You are viewing a plain text version of this content. The canonical link for it is here.
Posted to java-user@lucene.apache.org by Michael Celona <mc...@criticalmention.com> on 2005/03/10 14:45:43 UTC

search performace

I have a large index that needs to yield very fast query times.  I am
sorting by date as default since I am interested in the most recent
documents.  I was wondering if I boosted the score of my documents in
proportion to the date and not sorting would this increase search
performance. Thoughts?

 

Thanks,

Michael


RE: search performace

Posted by Michael Celona <mc...@criticalmention.com>.
My epoch looks like 1110816121 but is represented by a string.
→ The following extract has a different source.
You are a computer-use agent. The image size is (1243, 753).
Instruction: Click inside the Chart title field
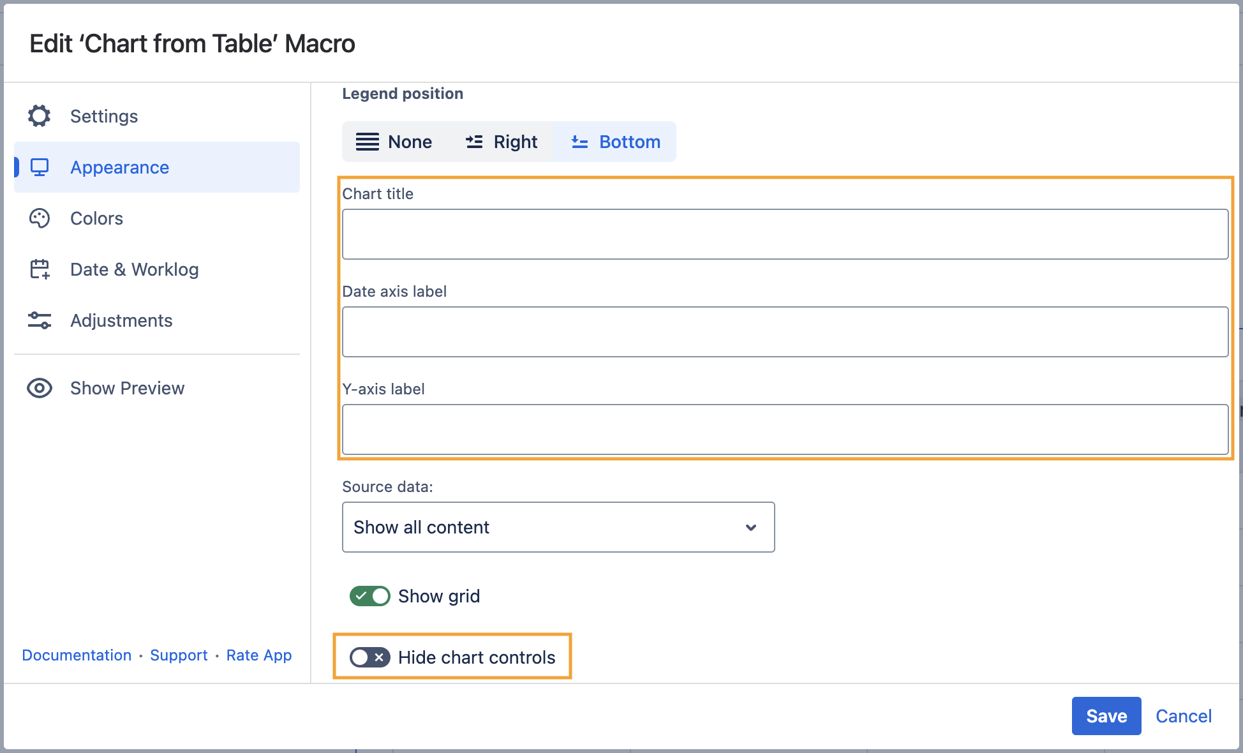click(x=785, y=234)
-----Original Message-----
From: Erik Hatcher [mailto:erik@ehatchersolutions.com] 
Sent: Thursday, March 17, 2005 11:41 AM
To: java-user@lucene.apache.org
Subject: Re: search performace


On Mar 17, 2005, at 11:13 AM, Michael Celona wrote:
> Epoch is in seconds...

But you still haven't provided the *type* of epoch.  It's a Date?  a 
String?  What do the string values look like?

>  I am also forced to used a date filter on most of
> searches... how bad is the performance hit of that.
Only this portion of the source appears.